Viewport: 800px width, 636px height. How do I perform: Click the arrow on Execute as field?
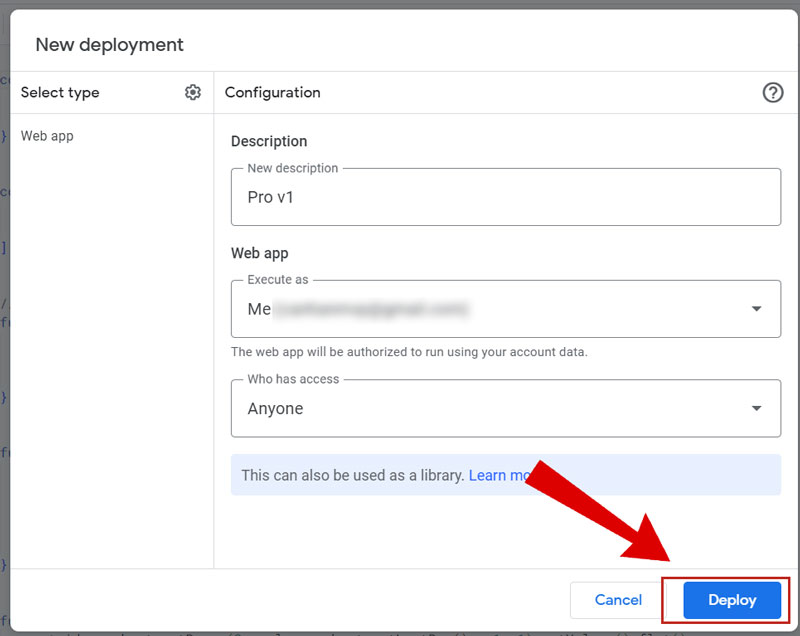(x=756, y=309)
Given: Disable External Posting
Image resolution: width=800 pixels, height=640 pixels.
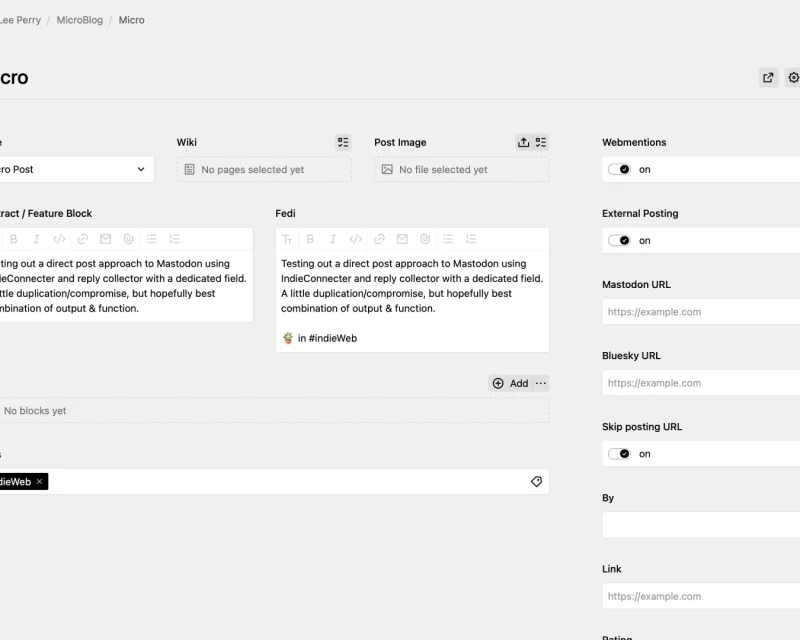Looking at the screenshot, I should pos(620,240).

§ Task directions:
Convert the listing above into a two-column CSV with the headers "instruction" and "response". Each entry in the listing takes one row, with its text and its answer each in a single quoted field, line breaks replaced by spaces, and the pictures omitted.

§ Output below:
instruction,response
"Viewport: 800px width, 636px height. How do I perform: Click the arrow on Execute as field?","(x=756, y=309)"
"Given: Disable External Posting Image resolution: width=800 pixels, height=640 pixels.","Looking at the screenshot, I should pos(620,240)."